Cricket in Russia is a sport played at the amateur, club, intercollegiate, and international competition levels.

Russia has a national team for international cricket. In 2012, they were officially endorsed by the International Cricket Council (ICC) as an Affiliate member. In April 2018, the ICC decided to grant full Twenty20 International (T20I) status to all its members. Therefore, all Twenty20 matches played between Russia and other ICC Members after 1 January 2019 would be full T20Is. But in July 2022, because of their continued non-compliance with ICC membership criteria, the ICC terminated Russia's membership in the organization.

==History==
The game was played in St. Petersburg as early as the 1870s.

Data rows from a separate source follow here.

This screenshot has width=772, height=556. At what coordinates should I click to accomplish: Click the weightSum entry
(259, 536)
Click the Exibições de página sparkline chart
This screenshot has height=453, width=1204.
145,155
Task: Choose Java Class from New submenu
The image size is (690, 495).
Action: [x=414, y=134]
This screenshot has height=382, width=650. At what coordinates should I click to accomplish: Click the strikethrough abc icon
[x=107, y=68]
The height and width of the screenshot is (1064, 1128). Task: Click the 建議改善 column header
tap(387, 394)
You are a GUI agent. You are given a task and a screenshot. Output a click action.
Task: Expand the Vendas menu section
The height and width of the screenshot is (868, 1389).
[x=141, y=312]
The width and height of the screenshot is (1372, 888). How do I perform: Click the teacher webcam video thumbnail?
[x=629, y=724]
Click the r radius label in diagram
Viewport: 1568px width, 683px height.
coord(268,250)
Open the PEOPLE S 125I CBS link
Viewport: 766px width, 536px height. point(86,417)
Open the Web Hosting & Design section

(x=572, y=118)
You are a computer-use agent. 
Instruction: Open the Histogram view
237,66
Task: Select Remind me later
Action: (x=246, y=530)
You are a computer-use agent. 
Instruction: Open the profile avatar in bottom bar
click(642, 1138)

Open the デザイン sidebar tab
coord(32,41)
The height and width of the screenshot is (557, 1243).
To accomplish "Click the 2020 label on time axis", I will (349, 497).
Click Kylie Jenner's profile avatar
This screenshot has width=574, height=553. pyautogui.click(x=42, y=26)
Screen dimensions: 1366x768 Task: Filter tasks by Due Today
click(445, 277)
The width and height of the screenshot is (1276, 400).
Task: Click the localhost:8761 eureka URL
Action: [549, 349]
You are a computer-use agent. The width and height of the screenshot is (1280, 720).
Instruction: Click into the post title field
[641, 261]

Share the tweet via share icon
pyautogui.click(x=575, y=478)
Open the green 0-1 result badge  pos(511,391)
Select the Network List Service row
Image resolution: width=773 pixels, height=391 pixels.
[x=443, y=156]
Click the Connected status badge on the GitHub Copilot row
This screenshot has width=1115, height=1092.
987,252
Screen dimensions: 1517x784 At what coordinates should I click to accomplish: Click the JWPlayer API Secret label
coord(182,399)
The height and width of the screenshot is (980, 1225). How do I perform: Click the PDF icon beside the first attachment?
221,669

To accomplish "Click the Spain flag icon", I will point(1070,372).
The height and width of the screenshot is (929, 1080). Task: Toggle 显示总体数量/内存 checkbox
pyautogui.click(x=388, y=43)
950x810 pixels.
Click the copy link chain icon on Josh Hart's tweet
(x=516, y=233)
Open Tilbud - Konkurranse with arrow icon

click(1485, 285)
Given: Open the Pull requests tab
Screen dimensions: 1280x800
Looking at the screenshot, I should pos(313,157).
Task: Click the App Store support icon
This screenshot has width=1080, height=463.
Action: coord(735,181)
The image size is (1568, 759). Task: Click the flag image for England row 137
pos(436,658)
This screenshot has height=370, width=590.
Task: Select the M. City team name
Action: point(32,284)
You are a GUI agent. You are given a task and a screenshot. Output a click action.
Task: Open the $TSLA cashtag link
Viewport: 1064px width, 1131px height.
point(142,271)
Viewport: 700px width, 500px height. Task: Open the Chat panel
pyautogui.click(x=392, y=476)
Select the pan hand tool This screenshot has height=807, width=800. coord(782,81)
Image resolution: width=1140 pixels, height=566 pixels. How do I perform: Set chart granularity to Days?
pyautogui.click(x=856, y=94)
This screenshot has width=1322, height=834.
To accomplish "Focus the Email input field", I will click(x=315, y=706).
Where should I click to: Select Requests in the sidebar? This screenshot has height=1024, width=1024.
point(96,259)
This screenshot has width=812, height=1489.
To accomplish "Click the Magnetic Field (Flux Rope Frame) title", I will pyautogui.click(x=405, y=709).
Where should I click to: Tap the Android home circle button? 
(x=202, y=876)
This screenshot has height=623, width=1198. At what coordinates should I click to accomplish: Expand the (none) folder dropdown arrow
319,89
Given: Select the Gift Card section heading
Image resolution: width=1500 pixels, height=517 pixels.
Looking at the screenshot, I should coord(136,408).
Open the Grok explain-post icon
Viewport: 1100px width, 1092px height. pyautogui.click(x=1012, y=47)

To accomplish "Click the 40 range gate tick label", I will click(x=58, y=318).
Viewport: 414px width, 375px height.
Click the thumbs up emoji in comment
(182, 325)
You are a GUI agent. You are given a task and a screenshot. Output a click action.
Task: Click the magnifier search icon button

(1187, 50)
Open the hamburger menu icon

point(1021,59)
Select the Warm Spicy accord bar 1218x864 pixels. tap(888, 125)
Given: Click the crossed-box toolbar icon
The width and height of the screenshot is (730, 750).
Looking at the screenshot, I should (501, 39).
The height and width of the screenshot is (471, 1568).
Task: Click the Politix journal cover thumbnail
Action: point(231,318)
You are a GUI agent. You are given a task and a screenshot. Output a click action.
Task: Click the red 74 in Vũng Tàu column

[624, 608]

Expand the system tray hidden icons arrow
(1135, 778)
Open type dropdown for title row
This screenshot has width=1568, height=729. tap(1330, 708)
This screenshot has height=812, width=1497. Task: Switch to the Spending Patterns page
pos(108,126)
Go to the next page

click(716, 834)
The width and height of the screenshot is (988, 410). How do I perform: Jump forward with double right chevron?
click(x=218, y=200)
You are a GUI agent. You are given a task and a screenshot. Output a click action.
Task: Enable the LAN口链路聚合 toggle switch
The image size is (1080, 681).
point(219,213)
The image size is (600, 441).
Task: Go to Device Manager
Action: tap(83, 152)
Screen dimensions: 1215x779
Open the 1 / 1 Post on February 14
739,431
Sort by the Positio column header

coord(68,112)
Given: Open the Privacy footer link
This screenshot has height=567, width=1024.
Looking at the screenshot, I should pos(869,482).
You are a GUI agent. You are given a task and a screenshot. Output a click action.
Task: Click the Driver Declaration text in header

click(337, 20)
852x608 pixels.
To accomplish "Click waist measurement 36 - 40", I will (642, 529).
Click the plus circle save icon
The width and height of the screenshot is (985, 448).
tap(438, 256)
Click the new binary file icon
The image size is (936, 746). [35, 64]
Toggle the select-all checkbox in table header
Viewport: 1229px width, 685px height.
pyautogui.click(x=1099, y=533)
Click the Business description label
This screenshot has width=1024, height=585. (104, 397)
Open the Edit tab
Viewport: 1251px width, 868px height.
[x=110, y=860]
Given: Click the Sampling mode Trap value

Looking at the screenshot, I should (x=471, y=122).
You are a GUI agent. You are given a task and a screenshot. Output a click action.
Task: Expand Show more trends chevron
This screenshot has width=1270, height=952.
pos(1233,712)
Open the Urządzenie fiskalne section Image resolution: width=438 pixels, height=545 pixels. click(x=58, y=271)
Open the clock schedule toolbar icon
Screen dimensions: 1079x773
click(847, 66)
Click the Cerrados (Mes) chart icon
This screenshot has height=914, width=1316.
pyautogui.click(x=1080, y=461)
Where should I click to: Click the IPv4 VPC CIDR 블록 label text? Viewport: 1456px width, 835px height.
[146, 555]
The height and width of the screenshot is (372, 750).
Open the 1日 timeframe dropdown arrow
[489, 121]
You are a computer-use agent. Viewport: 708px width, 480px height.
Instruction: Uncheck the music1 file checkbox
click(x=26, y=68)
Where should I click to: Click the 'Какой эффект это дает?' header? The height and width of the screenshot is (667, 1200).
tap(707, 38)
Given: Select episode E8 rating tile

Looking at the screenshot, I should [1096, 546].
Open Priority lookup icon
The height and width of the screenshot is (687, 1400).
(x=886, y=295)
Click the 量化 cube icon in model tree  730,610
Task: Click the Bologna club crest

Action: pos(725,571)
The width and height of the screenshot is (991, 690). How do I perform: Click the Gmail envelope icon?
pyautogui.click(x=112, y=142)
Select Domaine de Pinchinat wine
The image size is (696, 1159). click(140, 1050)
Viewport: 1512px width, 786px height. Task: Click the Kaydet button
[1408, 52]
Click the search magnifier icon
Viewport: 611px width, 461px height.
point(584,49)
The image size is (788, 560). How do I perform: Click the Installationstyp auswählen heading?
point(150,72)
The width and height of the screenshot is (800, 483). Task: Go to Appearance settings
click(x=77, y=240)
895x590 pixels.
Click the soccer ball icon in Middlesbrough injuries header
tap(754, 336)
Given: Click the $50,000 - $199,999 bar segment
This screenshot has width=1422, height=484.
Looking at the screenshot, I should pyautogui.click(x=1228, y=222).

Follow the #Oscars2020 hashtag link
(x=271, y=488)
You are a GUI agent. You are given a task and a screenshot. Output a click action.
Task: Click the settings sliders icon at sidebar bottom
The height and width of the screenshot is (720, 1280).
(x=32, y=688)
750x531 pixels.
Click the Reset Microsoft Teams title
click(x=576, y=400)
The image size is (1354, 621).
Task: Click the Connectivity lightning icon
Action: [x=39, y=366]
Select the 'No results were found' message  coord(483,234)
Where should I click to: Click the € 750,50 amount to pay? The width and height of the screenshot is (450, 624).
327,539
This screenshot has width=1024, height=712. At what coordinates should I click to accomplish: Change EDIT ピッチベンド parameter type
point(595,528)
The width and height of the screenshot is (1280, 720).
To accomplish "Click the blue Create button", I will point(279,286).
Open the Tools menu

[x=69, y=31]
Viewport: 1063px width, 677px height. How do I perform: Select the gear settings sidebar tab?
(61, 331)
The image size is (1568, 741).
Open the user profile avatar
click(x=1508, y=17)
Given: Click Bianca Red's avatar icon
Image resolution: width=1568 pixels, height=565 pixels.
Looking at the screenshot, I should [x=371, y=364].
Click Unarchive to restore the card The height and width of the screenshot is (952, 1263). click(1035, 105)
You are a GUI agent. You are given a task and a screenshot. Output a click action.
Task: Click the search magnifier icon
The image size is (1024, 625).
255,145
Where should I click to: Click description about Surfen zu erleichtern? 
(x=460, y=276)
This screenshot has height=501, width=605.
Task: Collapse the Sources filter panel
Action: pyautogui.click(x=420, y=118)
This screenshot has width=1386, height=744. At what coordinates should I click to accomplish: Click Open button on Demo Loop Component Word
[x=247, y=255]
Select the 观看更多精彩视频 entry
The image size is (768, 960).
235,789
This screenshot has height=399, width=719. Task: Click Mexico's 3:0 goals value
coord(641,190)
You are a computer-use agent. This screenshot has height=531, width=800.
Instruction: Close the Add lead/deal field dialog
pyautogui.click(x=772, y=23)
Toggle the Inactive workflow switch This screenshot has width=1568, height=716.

By 1995 cricket was played again in Russia, where two groups made up of expatriates took part in a friendly match. In 2004 the United Cricket League was registered as a lawful entity, presently renamed Cricket Russia. Cricket Russia is the main enrolled National Governing Body for Cricket in Russia. The Russia national cricket team played their first home representative match against a touring side from North Wales, Carmel and District Cricket Club, at the Moscow State University Baseball Stadium in 2007. Cricket in Russia is recognised by the Multisport Association of Russia; this is the relationship for all sporting governing associations inside Russia which are not yet Olympic sports. In 2012 Cricket Russia joined the ICC.

In July 2019, cricket was not included on Russia's list of official sports. It meant that Cricket Russia did not receive government funding over the year. However, in May 2020, the Russian Government reversed its decision, recognising cricket as a sport, and therefore eligible for funding.

On 18 July 2021, Russia was suspended due to continued non-compliance with ICC Membership Criteria, was ordered to demonstrate compliance before the time of the next AGM or face having its membership of ICC terminated with immediate effect.

An ICC statement in July 2022 explained that Russia’s 2021 suspension was the result of a failure to comply with ICC membership criteria dating back to July 2019 and that membership had been "terminated" following a failure to overcome those issues.